In the 10th century Queen Bertha, the widow of King Rudolf II of Strasbourg, founded a monastery in Payerne. Around 960, a first church with three naves was built on the site of a Roman villa and placed under the control of Cluny Monastery. Queen Bertha's daughter Adelheid, the second wife of Otto the Great, comes to pray at her mother's grave in 999. Her generous donations made it possible to build a new church which took over 50 years to complete and which today, more than 1000 years later, still exists without major alterations.
With the conquest of Vaud in 1536, Payerne came under Bernese rule, and in the course of the Reformation, introduced by the Bernese in Vaud, the monks had to leave the monastery in 1536. Parts of the convent buildings were demolished or converted.

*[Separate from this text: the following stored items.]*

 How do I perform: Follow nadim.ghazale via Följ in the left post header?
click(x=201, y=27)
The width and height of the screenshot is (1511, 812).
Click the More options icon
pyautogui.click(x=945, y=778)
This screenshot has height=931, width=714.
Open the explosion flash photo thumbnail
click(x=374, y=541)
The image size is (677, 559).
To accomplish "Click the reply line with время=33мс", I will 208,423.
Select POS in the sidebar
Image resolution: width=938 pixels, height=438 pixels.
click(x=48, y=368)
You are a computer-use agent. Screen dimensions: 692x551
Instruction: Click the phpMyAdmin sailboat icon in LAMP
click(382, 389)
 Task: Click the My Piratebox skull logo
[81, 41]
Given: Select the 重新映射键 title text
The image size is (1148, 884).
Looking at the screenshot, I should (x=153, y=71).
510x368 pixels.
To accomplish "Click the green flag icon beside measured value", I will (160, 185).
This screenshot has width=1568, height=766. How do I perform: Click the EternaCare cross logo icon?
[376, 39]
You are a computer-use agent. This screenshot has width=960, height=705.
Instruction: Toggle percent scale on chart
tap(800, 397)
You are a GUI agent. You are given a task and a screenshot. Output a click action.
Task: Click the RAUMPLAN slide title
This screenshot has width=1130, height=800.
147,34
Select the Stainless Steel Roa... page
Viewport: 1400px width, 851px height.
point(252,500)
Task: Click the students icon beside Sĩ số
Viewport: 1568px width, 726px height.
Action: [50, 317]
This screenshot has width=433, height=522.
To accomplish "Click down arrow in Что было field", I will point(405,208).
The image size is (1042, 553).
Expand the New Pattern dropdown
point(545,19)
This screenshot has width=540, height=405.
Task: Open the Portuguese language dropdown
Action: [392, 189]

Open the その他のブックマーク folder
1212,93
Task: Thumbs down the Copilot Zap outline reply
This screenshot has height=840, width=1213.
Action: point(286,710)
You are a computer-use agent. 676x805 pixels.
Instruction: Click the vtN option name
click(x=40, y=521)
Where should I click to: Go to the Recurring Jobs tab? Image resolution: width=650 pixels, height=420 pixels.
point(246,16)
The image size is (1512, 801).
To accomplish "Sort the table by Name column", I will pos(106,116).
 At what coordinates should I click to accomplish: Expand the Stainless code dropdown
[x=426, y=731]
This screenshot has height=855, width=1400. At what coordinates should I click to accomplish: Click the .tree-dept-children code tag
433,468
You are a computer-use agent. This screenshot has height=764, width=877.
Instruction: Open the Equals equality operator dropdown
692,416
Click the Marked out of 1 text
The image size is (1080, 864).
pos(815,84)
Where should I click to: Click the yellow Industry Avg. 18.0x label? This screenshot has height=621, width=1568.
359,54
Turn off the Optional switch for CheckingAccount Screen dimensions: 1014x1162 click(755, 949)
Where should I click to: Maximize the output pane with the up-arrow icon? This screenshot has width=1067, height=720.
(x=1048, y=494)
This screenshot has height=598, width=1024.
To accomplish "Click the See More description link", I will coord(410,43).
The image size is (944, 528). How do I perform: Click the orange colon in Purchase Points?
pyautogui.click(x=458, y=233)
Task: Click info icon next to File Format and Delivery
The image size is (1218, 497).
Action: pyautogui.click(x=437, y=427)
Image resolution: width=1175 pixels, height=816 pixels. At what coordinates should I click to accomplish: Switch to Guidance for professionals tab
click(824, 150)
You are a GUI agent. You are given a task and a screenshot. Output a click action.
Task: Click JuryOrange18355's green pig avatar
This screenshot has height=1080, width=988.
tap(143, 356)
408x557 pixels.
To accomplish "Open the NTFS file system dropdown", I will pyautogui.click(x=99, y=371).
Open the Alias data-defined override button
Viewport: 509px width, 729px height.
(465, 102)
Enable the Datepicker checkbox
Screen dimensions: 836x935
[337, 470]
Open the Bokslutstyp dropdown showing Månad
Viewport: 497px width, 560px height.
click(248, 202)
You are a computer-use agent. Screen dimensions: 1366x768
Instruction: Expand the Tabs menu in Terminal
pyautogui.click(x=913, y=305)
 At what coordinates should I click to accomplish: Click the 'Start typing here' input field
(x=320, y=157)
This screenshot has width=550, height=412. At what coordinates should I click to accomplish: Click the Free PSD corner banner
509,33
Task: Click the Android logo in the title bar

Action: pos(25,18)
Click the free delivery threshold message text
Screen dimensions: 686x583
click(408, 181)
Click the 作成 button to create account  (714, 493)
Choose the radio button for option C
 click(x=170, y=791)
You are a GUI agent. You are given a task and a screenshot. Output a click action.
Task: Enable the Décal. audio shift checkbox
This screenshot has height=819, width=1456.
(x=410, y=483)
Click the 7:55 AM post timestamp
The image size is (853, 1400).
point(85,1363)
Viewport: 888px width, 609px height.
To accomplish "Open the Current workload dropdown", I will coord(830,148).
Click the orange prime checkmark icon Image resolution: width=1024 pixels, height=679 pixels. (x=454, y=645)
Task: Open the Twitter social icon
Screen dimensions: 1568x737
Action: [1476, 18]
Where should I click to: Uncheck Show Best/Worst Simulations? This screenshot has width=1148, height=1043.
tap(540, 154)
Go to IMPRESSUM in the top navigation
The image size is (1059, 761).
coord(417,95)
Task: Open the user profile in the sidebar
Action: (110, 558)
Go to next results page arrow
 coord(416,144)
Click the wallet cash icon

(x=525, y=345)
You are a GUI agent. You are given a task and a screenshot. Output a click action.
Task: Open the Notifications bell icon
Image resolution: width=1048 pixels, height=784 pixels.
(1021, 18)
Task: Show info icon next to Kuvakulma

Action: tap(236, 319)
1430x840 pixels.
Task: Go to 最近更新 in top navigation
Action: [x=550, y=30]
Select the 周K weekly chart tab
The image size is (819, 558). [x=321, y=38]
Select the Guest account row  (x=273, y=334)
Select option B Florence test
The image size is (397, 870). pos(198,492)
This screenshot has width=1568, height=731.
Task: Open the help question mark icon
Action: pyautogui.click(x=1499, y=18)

ITo the west, the nave ends in a massive bastion-like structure that contains the vestibule (with 13th century murals) and the Chapel of St. Michael on the upper floor. Its high hipped roof was only built in the 15th century. The crossing tower was rebuilt in Gothic style after a fire in the 16th century.
Fresco depicting the Last Judgement in the entrance hall.
The nave from the first half of the 11th century seen from the choir. The windows cut into the foot of the barrel vault let in plenty of light.
The right side aisle
The nave as seen from the porch. Click to enlarge!
Semicircular templates are attached to the nave piers with their changing stone colours. The barrel vault is supported by chords. These chords are supported from below, almost a bit of anticipated Gothic.
The capitals of Payerne. They are exhibited in the Chapel of St Michael above the vestibule and obviously date from the first church building in the 10th century..
Of the former convent buildings south of the abbey church, only the chapter house, newly built at the beginning of the 16th century, has survived. A small museum is now housed there.
It is a pity that the cloister no longer exists. The grey stripe on the walls gives an idea of the approach to the former cloister.